- _SUPPLIED TEXT_:
Segment Open
Introduction: During an ARES emergency or disaster response, reliable portable power can be a critical resource that makes all the difference in getting the job done. An ARES AEC suggests a source of free gel cells plus a plan to put them into service.  This page can also be found on the ARRL web site in the ARES section.

Power packs such as Quantum are excellent, but expensive. You can make your own using Yuasa NP2-12 or similar 12-V, 2-Ah gel cells obtained from local hospitals. These fit in a coat pocket and power an H-T all day. Two or more connected in parallel and taped together power a 25 W brick amp or laptop and TNC for several hours.

A Source of Free Gel Cells
Sealed lead-acid (SLA) batteries (gel cells) used are used to power medical diagnostic instruments, alarm systems or UPS and are usually replaced on a fixed schedule before they are worn out. Because they require disposal as hazardous waste unless recycled or reused, a hospital's "donation" to your ARES group reduces their disposal cost. ECs may write to local hospitals, explain how gel batteries they discard are useful to provide power for emergency communications activity. It is likely you may obtain a quantity free for the asking, with no more trouble than signing a receipt to satisfy the environmental officer and writing a "thank you" to the hospital administrator.
Segment Closed
- _PROBLEM SET_:
a. According to the gel cell page, which battery can you use to make your own power pack?
b. Please rewrite the gel cell page's paragraph beginning "Sealed lead-acid (SLA) batteries" as a short bulleted list that keeps its main facts.
The lines of stored data have nothing to do with this.

Stored data
Segment Open
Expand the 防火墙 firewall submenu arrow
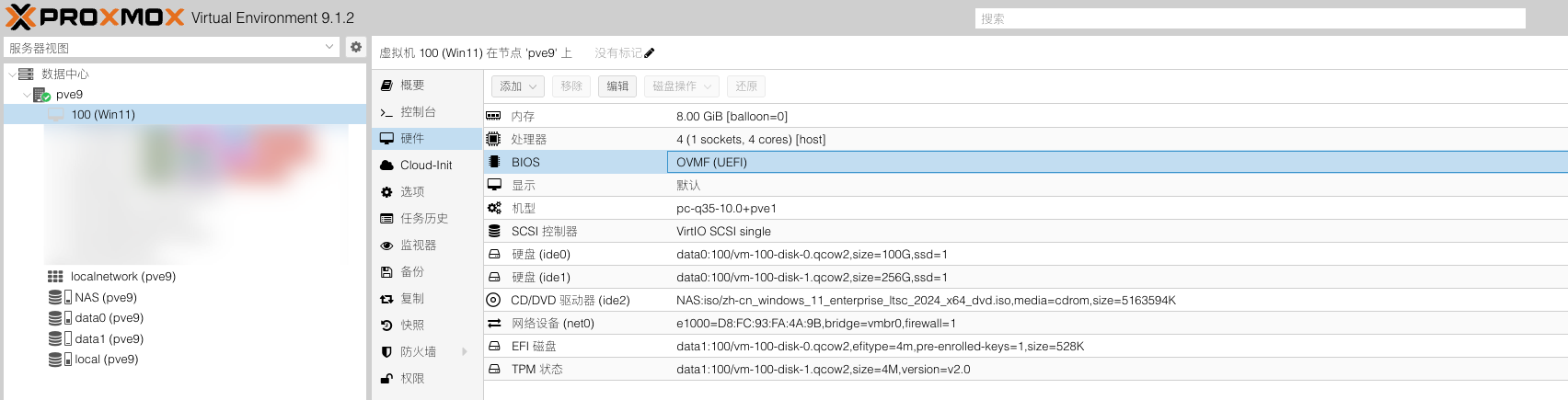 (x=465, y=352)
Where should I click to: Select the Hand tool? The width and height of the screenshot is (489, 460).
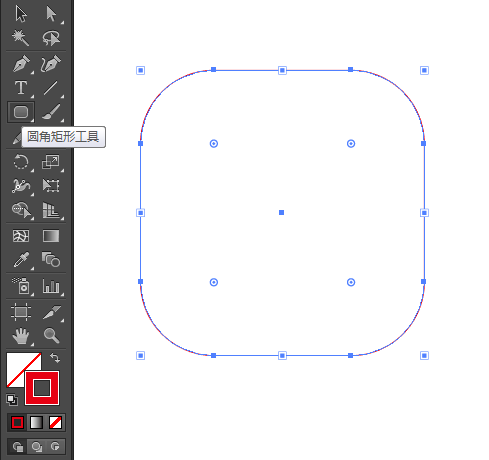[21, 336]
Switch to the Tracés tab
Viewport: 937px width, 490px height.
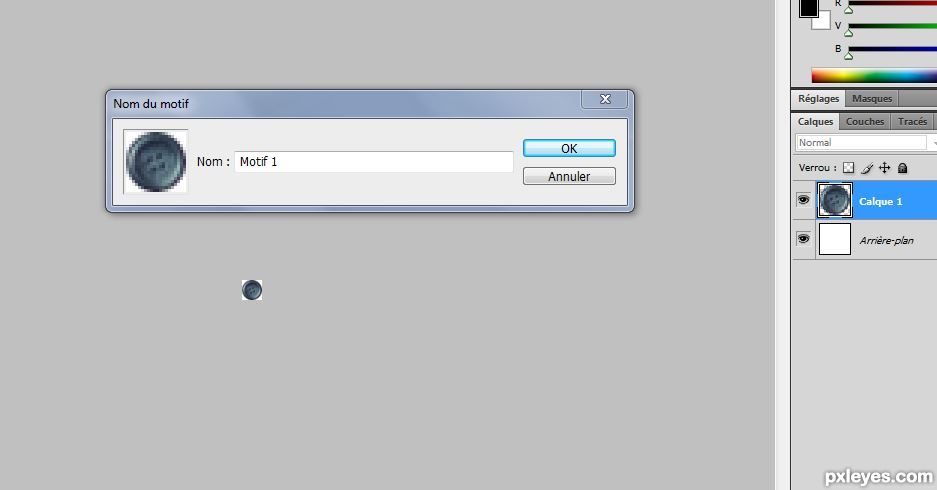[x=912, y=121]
Segment Closed
- _EXPECTED RESULTS_:
a. Yuasa NP2-12 or similar 12-V, 2-Ah gel cells.

b.
- Sealed lead-acid (SLA) batteries, or gel cells, power medical diagnostic instruments, alarm systems or UPS.
- They are usually replaced on a fixed schedule before they are worn out.
- Unless recycled or reused, they must be disposed of as hazardous waste, so donating them to an ARES group lowers a hospital's disposal cost.
- ECs may write to local hospitals explaining that discarded gel batteries can power emergency communications.
- A supply may well be free for the asking, requiring only a signed receipt for the environmental officer and a thank-you to the hospital administrator.